Zondag 27 juli 2014 Vík
Door: Caro
Blijf op de hoogte en volg Caro
27 Juli 2014 | IJsland, Reykjavik
We reden door naar het dorpje Stokkseyri waar ook een visserhuisje was te zien dat uit eind 17e begin 18e eeuw komt (nu was een herbouwde versie te zien). Hierin had een vrouw gewoond die meer dan 50 jaar de zee daar had bevaren, een uitzonderlijk iets. Het huisje herkenden we eerst niet, maar toen we beter keken (en twee keer langs reden) zagen we het eindelijk. Stenen op elkaar gestapeld en een grasmat als dak, zo stond dit huisje ook op de Unesco wereld erfgoed lijst. Binnenin waren zes bedden, aan elke kant drie en daartussen een gangpad. Om binnen te komen moest ik me bijna dubbelvouwen, zo klein was de deur.

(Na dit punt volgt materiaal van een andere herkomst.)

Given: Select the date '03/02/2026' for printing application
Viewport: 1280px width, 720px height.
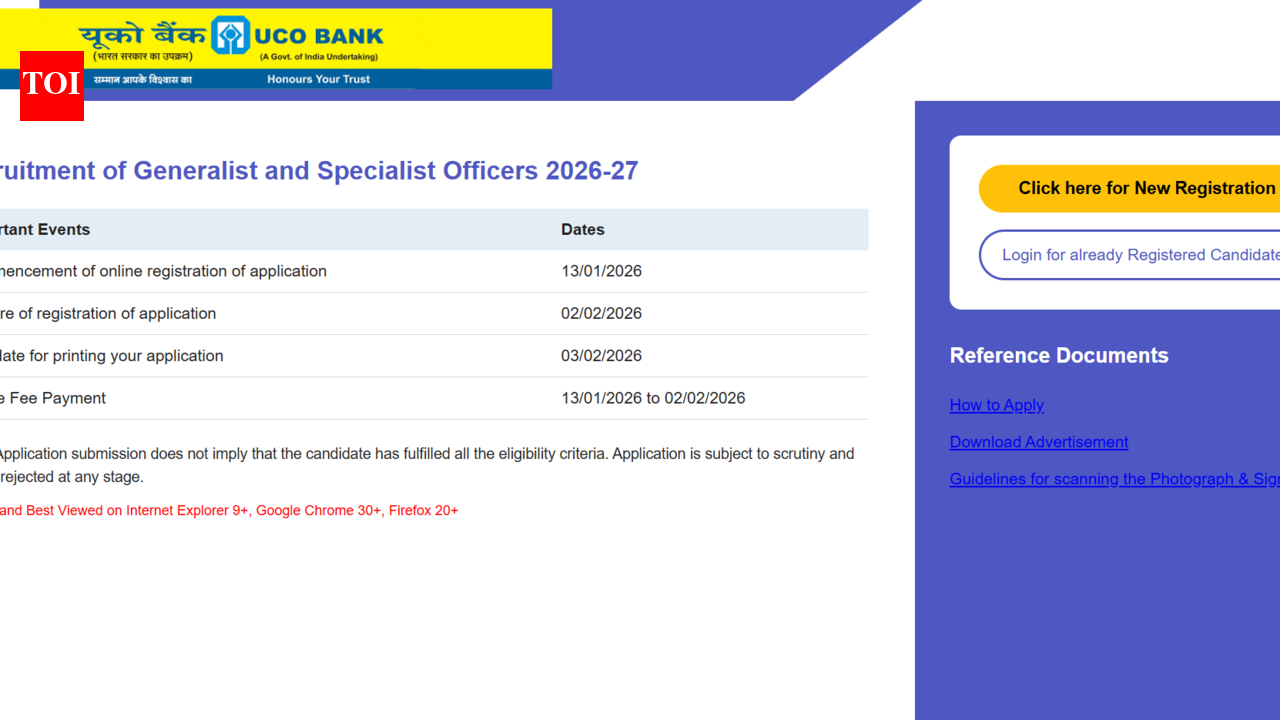Looking at the screenshot, I should click(602, 355).
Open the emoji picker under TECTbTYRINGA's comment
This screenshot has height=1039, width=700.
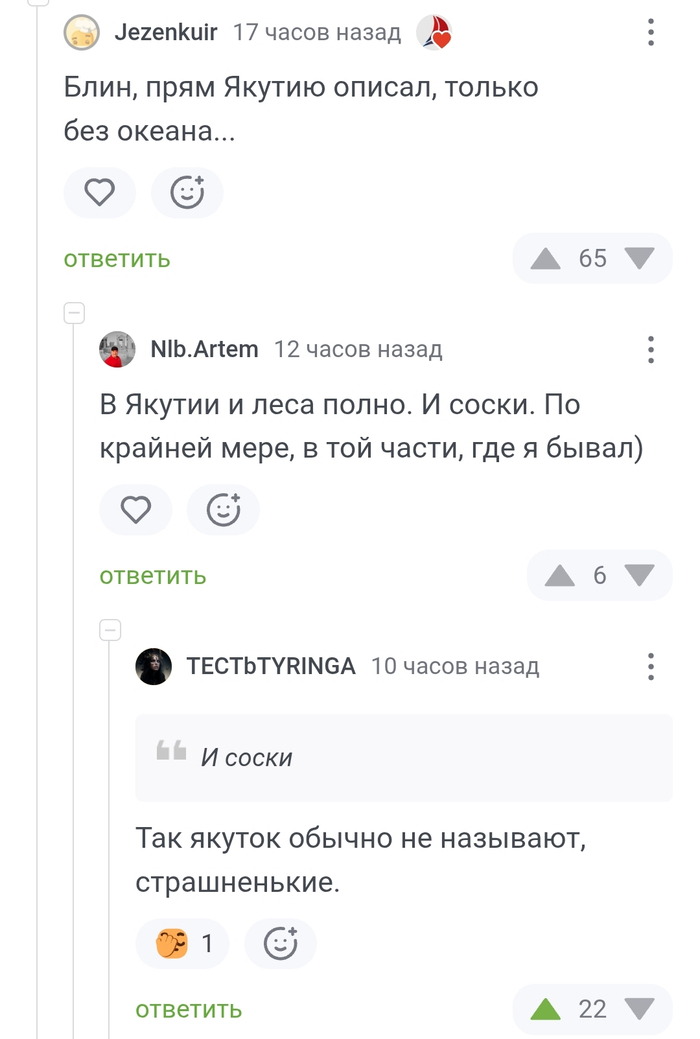point(280,943)
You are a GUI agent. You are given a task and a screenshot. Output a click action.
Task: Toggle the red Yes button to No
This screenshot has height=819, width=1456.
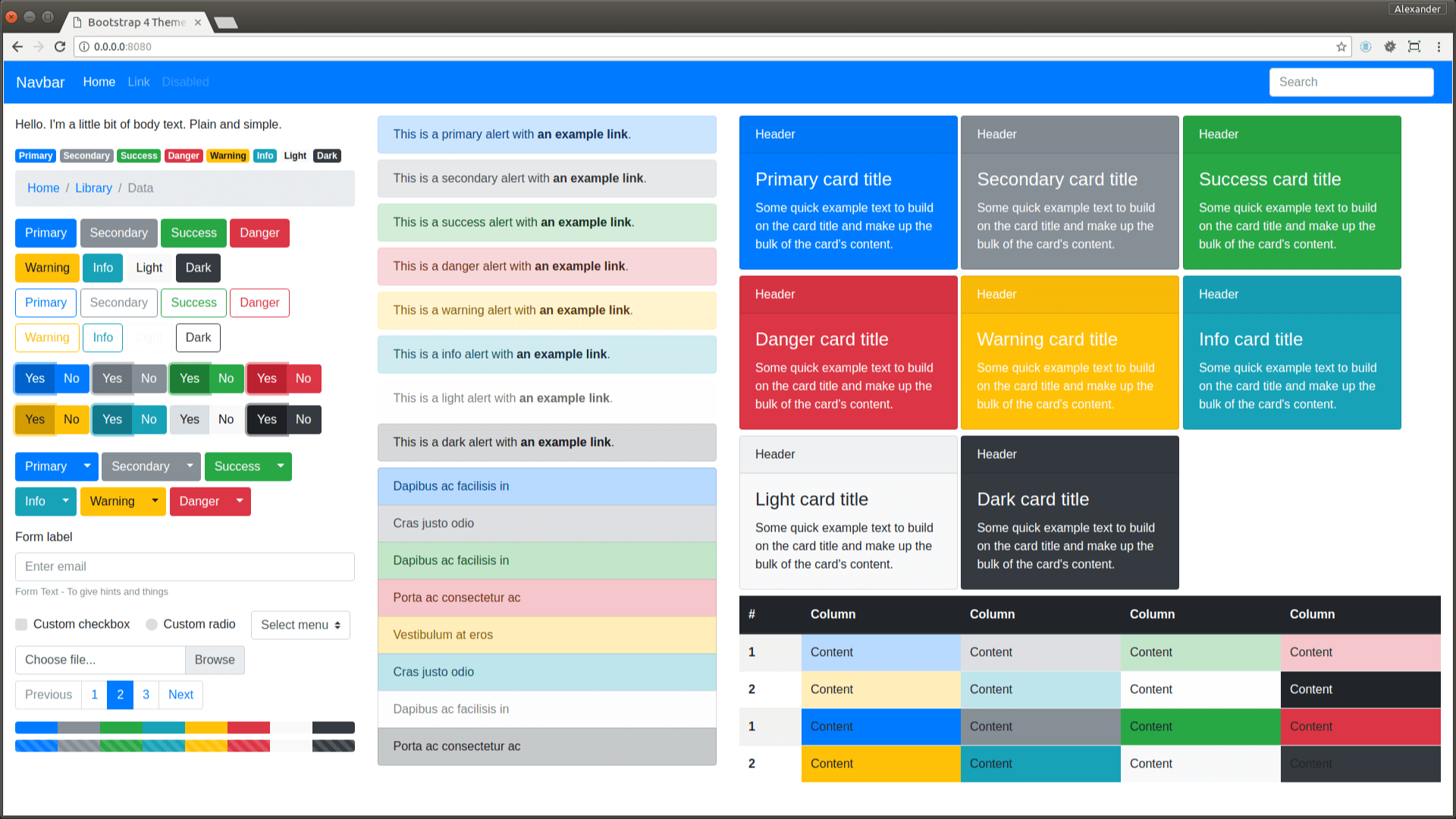pyautogui.click(x=303, y=378)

Vanuit hier reden we naar Seljalandsfoss. Deze waterval lag aan de voet van de Eyjafjallajökull, de vulkaan die in 2010 nog uitbarstte. Het bijzondere aan deze waterval was dat je er achter door kon lopen. Stel je voor, een modderige paadje met wat zompig groen terwijl voor je de nevel van een waterval opsteeg. Wanneer je vooruit keek, zag je door de waterval heen de grasvlaktes en lava rotsen liggen. Kleddernat werd je door de nevel en de kracht waarmee het water neer kwam in de rivier zorgde voor een oorverdovend geluid. We gingen opweg naar de volgende waterval die Skogafoss heette. Met zijn 60 meter hoogte was dit een van de hoogste op IJsland. Met een trap van 527 treden klommen we omhoog om hem van boven af te bekijken. Weer Wauw.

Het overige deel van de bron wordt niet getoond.